Fifty years ago I was a young, enthusiastic civil rights attorney in the U.S. Department of Justice whose duties required frequent flights to southeast Mississippi to interview victims of race discrimination—beatings, denial of right to register to vote, harassment and other violations of the Civil Rights Act of 1964. Sometimes I only had the victim’s name and town, like Samuel Johnson, Leakesville, Mississippi. Once out of the Jackson Airport and into the countryside, it was easy to get lost on the narrow, oft-times unpaved roads of rural southeast Mississippi. But I was never on a time clock. There never was an appointment with the victim; I knew roughly where to find him or her. So I enjoyed my unhurried and unintentional exploration of the Mississippi countryside, driving though the pine forests and leisurely passing though little towns that were sweltering and seemingly abandoned to the heat, not a soul to be seen. I loved to roll the window down and let the hot, moist air wash over me and caress me with the clean fresh scent of the forest.

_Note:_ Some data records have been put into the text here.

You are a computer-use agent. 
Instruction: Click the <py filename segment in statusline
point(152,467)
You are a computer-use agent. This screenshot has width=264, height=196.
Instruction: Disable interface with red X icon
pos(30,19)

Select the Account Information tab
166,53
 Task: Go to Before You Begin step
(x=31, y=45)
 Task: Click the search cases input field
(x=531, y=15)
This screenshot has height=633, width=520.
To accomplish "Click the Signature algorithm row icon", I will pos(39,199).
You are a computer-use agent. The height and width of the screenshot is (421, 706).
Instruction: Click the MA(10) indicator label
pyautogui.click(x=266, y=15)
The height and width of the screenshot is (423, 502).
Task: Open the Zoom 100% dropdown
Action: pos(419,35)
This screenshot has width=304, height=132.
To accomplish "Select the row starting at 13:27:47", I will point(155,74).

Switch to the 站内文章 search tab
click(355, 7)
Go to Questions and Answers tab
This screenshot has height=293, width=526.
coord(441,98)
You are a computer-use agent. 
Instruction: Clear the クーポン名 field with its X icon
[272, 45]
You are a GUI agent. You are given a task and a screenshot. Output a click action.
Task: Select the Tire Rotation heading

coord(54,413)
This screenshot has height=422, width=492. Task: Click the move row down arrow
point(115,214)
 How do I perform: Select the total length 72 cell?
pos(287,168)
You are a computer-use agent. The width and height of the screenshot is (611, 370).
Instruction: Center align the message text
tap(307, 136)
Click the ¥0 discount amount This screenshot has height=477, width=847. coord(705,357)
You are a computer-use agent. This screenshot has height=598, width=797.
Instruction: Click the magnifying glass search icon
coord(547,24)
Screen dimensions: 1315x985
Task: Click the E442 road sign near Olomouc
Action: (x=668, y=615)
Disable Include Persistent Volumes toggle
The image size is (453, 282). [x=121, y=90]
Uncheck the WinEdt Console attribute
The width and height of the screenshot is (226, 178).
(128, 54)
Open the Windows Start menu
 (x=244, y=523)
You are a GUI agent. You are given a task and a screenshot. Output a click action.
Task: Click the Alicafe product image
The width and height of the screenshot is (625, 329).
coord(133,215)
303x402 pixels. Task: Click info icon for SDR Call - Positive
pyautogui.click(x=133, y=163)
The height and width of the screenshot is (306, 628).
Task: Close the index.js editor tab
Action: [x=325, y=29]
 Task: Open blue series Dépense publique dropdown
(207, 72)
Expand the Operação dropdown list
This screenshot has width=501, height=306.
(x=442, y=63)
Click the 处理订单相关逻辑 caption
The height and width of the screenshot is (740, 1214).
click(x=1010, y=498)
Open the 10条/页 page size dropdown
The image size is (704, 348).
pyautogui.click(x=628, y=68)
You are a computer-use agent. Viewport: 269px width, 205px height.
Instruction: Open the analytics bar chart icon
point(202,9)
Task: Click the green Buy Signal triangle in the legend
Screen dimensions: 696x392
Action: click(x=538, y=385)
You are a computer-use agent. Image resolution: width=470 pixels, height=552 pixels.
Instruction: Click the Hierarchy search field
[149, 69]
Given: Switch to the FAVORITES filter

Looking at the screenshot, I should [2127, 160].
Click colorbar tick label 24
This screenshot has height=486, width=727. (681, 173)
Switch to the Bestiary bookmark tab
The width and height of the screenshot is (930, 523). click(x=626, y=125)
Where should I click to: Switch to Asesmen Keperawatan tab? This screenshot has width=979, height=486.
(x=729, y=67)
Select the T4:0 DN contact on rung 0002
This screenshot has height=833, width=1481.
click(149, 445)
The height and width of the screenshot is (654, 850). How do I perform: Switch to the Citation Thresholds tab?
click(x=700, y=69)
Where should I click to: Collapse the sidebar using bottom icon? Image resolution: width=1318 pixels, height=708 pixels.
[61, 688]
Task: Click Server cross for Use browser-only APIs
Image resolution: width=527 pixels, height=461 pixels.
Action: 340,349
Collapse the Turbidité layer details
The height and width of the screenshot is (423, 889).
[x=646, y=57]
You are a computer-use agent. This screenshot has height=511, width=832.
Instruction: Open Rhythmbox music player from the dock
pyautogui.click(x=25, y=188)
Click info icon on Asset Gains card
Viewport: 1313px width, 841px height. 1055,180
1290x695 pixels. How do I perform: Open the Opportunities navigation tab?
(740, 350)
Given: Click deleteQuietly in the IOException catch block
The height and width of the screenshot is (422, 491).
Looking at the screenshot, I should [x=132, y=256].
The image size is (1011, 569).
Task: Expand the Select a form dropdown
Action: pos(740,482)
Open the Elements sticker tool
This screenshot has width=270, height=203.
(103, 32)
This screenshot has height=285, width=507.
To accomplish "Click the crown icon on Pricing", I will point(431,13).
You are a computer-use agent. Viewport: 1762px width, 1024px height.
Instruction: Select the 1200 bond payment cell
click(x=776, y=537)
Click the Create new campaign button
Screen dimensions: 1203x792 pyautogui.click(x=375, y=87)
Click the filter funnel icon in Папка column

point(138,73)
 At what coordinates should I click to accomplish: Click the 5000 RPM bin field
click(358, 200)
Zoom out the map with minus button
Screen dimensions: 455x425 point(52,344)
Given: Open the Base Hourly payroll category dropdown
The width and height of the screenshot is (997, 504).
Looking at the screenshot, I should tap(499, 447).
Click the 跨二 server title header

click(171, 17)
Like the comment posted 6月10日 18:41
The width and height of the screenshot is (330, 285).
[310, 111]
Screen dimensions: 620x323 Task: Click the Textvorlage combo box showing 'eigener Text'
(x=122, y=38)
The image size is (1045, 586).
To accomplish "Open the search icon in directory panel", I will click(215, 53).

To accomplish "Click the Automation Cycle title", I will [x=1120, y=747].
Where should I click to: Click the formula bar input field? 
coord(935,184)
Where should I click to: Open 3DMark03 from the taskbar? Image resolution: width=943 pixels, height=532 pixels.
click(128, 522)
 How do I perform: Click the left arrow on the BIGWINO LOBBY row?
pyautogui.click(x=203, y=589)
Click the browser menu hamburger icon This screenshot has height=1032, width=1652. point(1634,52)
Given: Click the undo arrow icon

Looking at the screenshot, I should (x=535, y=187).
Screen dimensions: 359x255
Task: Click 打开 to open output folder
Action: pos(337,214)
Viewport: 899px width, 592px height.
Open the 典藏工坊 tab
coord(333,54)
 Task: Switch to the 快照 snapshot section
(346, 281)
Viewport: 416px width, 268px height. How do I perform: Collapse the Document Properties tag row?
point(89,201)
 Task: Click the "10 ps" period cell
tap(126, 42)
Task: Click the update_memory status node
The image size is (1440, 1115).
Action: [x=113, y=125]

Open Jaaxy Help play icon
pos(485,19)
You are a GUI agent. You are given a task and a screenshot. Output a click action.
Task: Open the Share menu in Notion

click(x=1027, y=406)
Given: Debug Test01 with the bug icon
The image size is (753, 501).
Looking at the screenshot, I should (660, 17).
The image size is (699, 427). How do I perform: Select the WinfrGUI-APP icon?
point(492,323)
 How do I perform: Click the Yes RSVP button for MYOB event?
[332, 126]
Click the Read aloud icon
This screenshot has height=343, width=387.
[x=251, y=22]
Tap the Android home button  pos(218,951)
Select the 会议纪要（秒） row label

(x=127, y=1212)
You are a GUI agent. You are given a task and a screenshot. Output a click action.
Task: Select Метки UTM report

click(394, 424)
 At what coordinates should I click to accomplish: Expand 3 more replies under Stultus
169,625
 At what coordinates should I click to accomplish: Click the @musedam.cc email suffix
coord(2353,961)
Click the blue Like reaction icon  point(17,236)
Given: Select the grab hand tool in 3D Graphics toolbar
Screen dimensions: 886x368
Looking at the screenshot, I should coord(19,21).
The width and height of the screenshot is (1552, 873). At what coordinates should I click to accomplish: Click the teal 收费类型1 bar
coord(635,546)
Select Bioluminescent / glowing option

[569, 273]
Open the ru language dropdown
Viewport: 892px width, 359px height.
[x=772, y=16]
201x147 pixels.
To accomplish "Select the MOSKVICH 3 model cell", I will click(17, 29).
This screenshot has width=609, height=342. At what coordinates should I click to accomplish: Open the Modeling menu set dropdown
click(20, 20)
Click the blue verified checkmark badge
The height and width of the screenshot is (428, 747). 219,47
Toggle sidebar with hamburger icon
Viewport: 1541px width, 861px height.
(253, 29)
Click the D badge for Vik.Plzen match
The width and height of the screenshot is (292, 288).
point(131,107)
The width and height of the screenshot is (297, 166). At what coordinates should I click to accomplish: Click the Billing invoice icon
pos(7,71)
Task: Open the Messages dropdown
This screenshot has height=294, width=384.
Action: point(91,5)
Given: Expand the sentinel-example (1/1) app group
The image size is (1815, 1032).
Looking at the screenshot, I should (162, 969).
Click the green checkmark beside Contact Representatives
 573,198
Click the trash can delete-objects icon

Eventually I would reach the town that Johnson had put as his address; even the small towns, with just a gas station, country store, and a few houses on either side of the road were on the map. Finding the right town was just the first step. Most folks lived remotely, outside of town, down narrow dirt roads, sometimes ending at a cleared acre or two for the family garden, with the house at the front of the clearing, unnumbered, nothing to tell you that it was Sam Johnson's place, unless you had been told what to look for, like a certain make pickup parked in front or the place with two fifty-gallon drums for water on the porch.
Once I found Leakesville or whatever town that Johnson called home, I would stop on the outskirts, usually at a little country store just back from the road, with a porch the length of the building, good for sitting and smoking or chewing and talking, the overhang offering some relief from the heat but none from the humidity. I’d park, swing open the car door, and rise from the sticky car seat, my trousers audibly coming unglued from the vinyl, and step into the heat that was so oppressively humid and heavy that you felt that if you could grab a fistful of atmosphere and squeeze it, drops of water would drip from your fist, like water from a sponge. Sometimes there would be two or three men sitting on the porch or standing around. If there were, I would approach whoever was on the porch, leaning up against the ubiquitous Coke machine, its red metal surface cooler than anything else in sight, and ask where I might find Samuel Johnson.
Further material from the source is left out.